Example: You watch the front door of an office building. From seeing who walks in, you ascertain with 99% probability that companies X and Y are working on some kind of big deal. If you're just a random person with no relationship to those companies, you can trade on this information.
(Not legal advice! Don't do this unless you are sure it is OK! Which I am not!)
Maybe this whale was tracking tail numbers, drove down to the executive airport, and saw that Cisco's chief M&A guy had a huge grin on his face as he stepped onto the plane.
(Okay, I doubt that highly, but it is a scenario)
The real trouble with 'maybe they were legit outsiders' is the options expired specifically today, which means you need to know _when the announcement_ is to profit.
0 - https://www.investor.gov/introduction-investing/investing-ba...
> Illegal insider trading refers generally to buying or selling a security, in breach of a fiduciary duty or other relationship of trust and confidence, on the basis of material, nonpublic information about the security.
If you have no fiduciary duty or other relationship of trust and confidence, it’s not insider trading. So to my understanding, if you, say, overheard two execs chatting about this in an airport lounge you’d be free to trade on it.

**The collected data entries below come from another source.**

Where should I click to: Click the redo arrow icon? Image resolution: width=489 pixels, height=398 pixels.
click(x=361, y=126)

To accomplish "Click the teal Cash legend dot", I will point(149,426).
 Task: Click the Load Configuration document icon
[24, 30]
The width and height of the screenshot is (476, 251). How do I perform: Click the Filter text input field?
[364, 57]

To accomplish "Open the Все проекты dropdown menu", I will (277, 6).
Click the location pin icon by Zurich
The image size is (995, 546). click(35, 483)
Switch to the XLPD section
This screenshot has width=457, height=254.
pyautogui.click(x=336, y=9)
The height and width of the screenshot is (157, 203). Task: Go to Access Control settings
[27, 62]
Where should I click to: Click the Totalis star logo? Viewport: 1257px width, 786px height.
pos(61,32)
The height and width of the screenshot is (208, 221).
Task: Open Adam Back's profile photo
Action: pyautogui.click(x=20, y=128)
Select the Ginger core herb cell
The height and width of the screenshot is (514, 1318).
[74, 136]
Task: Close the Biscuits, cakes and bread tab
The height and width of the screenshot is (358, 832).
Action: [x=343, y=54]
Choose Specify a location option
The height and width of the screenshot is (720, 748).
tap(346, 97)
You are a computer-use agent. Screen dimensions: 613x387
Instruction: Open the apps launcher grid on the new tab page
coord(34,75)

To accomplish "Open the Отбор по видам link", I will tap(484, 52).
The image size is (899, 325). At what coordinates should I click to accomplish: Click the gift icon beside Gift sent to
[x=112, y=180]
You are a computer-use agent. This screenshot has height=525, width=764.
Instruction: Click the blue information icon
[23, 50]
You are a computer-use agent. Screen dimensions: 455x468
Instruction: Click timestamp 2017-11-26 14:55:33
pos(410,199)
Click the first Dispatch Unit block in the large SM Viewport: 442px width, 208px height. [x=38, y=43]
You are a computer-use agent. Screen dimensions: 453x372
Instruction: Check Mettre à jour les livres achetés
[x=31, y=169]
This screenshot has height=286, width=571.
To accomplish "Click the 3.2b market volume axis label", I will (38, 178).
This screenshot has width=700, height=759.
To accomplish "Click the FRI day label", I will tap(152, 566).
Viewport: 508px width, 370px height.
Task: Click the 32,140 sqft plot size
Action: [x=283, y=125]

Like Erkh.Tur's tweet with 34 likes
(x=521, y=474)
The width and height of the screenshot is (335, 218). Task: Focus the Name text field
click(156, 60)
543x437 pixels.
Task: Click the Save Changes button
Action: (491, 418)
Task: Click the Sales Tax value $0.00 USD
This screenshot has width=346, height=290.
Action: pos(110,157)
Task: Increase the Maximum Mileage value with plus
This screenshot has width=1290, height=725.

Note: this only applies to the US! Different countries may define things differently.
[1]: https://www.investor.gov/introduction-investing/investing-ba...
For example, a Printer for Business Week and a Stock Broker traded on pre-publication information and were convicted of insider trading.
https://corporateinsiderstrading.wordpress.com/2012/02/01/bu...
Cisco is not allowed to use inside information about Splunk to make the acquisition either. So, if someone did the same analysis that Cisco did they could have drawn the same conclusion.
If this trader has a solid history of making many wild option contracts including many that didn't pay off, leading to average returns, then that's a strong case that this was random.
For those who don't know, they're both part of the same metro area (Bay Area) but they're 50 miles apart, anywhere from 1 to 2 hours apart depending on traffic.
Yes, people try to follow private plane transponders of bankers and corp executives to/from corporate headquarters. This is harder for 2 SV companies, it isnt like the plane is flying to some rural HQ.
IANAL, but I'd guess that betting on an acquisition based on public data about private plane routes would make this trade legal IFF that happened.
They traded on information that was non-public at the time of the trade. Why shouldn't that be treated exactly as trading on news of this merger before it was announced? (The merger was eventually going to be known to the public as well, right?)
The question was, any way this could be legit.